PAGE.
++++

As if we needed anymore indication from
book one that it was time for Telemachus
to, to grow up a little.
It actually comes out of Athena's mouth in
her disguise.
She's standing next to him on page 87 and
says you must not cling to your boyhood
any longer, it's time you were a man.
So, Telemachus realizes it's time to
change, somethings got to give.
It spurs him into his action of failed
attempt to rile the suitors in his of
beginning of Book two.
And then, he gets ready to haul off on
this tour with mentor as his guide,
Athena.
And when he does head out on this tour,
he's going to learn things.
Travels a way for him to gain knowledge.
And in his tour round these great capitals
in books three and four, what Telemachus
is really going to do is take a journey
into a past.
And this past is already something that
has a kind of grandeur to it.
He'll look at Pylos and this wonderful
wealthy citadel of, of, of that we see
with Nestor.
And then, we're going to move on to Sparta
and see Menelaus and Helen of Troy
herself.
We're going to see grand figures that are
already a mythic proportion according to
how Telemachus marshal his engagement with
them.
I thought in making this turn to this
grand past such as we're going to see in
three and four, I might just toss up here
a slide of a famous probably our most
famous ancient citadel from this time, the
citadel of Mycenae, Agamemnon's palace
This is so-called lion gate and it has an
air of majesty to it.
And, thinking back to the time when this
was built back in the first early, you
know, early, early, early times first
millennium BCE and even before these
citadels emerged up out of the out of the,
the plain around us and at a time, when
there were simple agrarian folk in most
parts of the world.

++++

ENTRIES SUPPLIED.
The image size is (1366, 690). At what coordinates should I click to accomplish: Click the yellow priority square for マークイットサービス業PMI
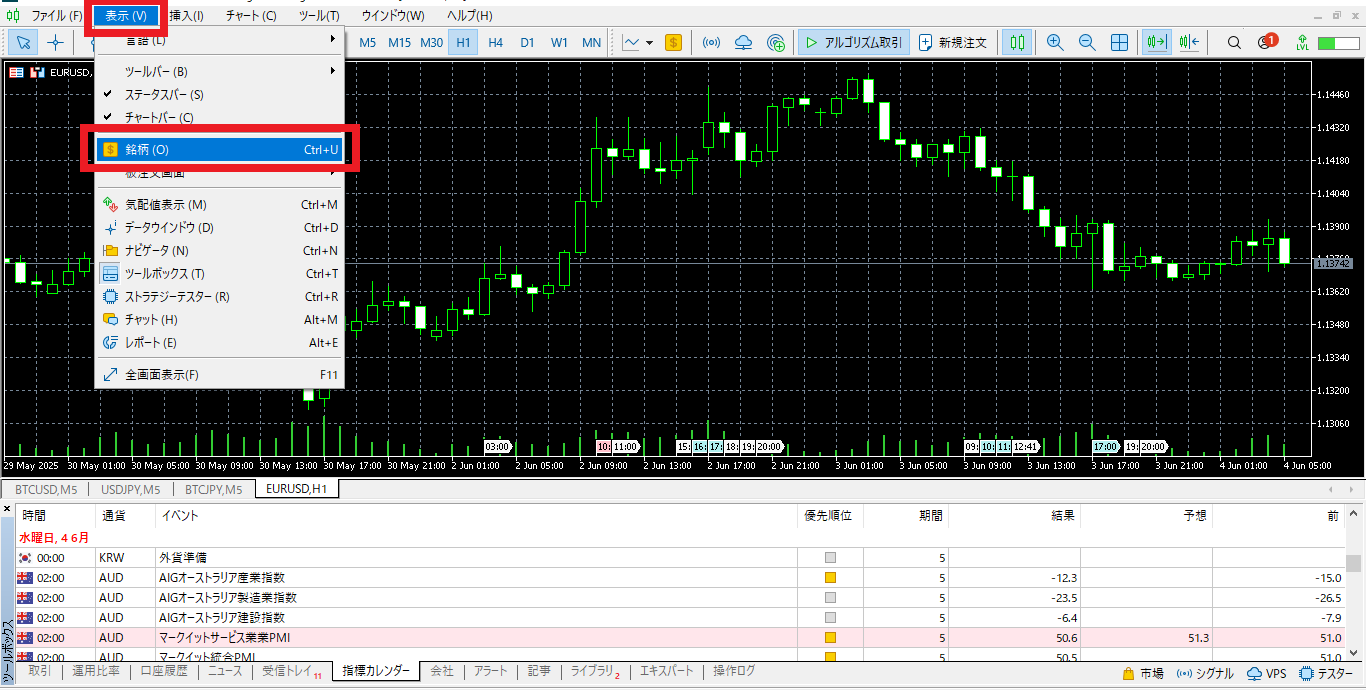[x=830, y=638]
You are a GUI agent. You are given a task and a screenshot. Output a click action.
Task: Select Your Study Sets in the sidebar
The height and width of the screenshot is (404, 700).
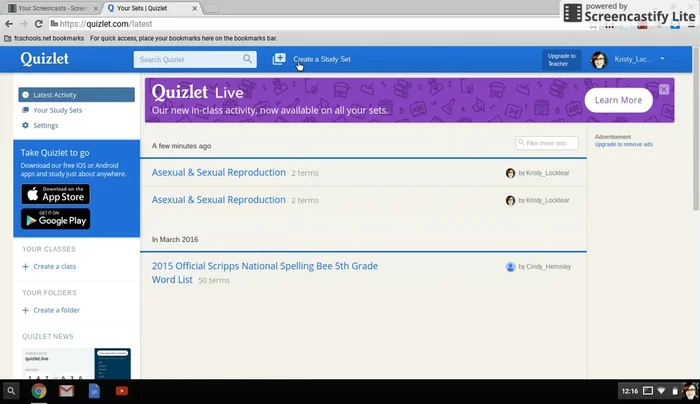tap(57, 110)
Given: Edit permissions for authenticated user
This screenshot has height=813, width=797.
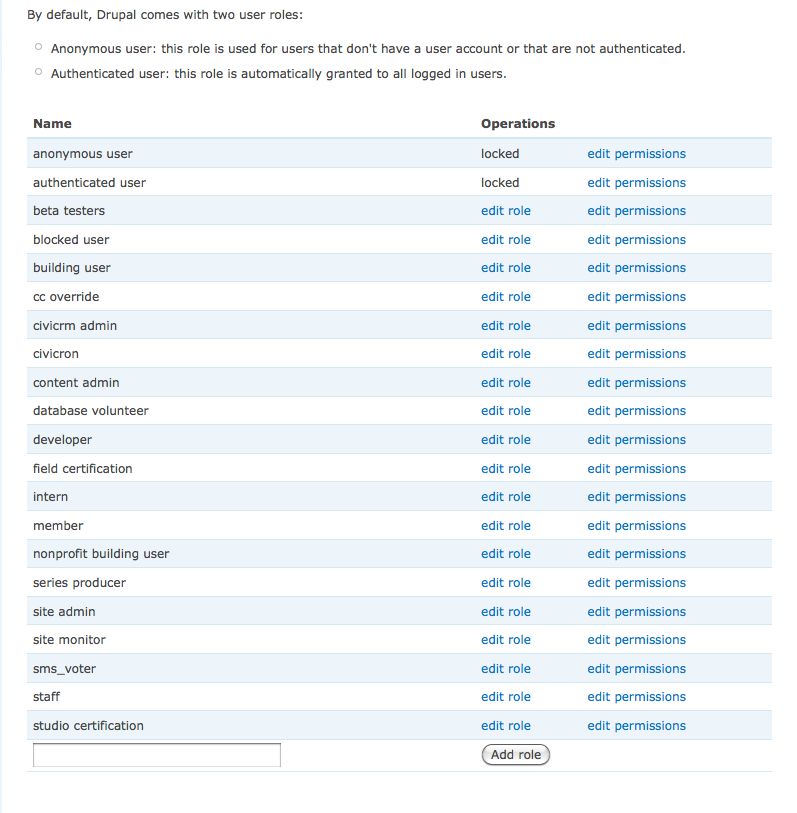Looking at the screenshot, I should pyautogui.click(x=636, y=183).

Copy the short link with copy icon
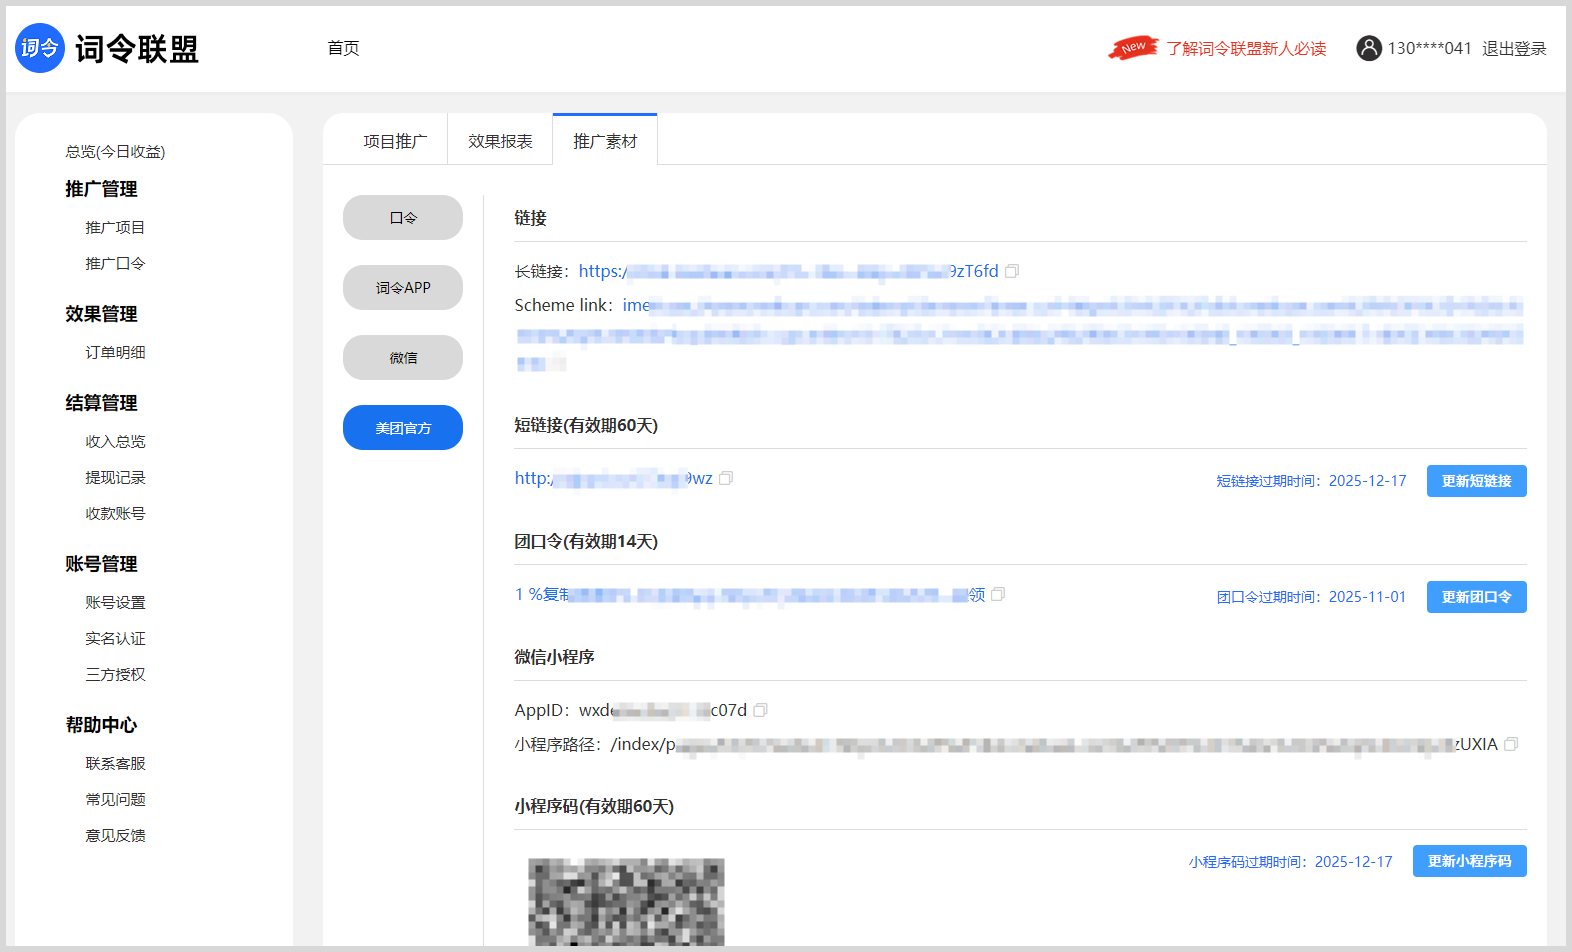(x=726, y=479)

++++

REQUIRED WORK.
1) In the Odyssey lecture, substitute "cities" for "capitals" and write out the passage starting with "And in his tour" and going on through "grandeur to it.".
2) Which book numbers does the Odyssey lecture mention? List all of them.
The items that come after the Odyssey lecture are separate material.

OUTPUTS FOR THE TASKS.
1)
And in his tour round these great cities
in books three and four, what Telemachus
is really going to do is take a journey
into a past.
And this past is already something that
has a kind of grandeur to it.

2)
- Book one
- Book two
- Book three
- Book four